--- START RECORD LIST ---
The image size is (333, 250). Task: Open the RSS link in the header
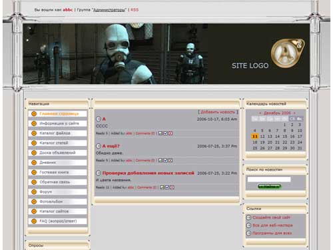click(x=135, y=10)
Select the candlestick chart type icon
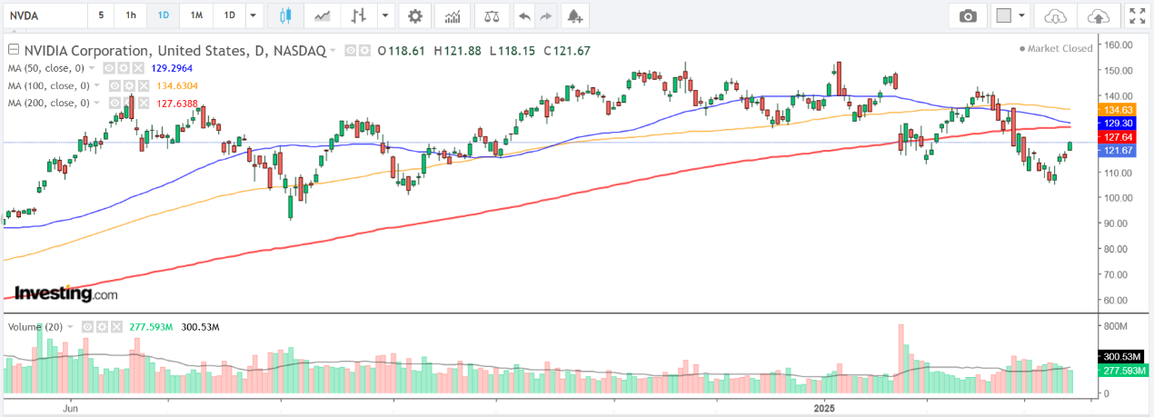 tap(285, 15)
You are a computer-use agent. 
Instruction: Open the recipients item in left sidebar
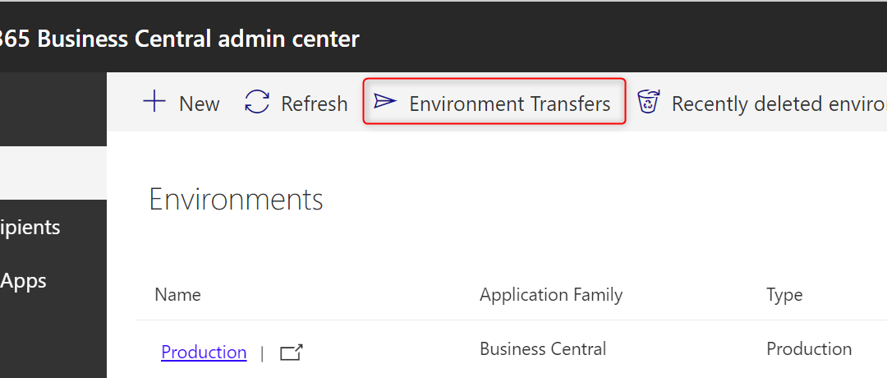click(30, 227)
--- END RECORD LIST ---
▶ [TASK REQUIREMENTS] Copy out every line of text in the records above word for word, and leave the pictures out of your answer.

▶ [RIGHT ANSWER]
The image size is (333, 250). Task: Open the RSS link in the header
click(x=135, y=10)
Select the candlestick chart type icon
 tap(285, 15)
You are a computer-use agent. 
Instruction: Open the recipients item in left sidebar
click(30, 227)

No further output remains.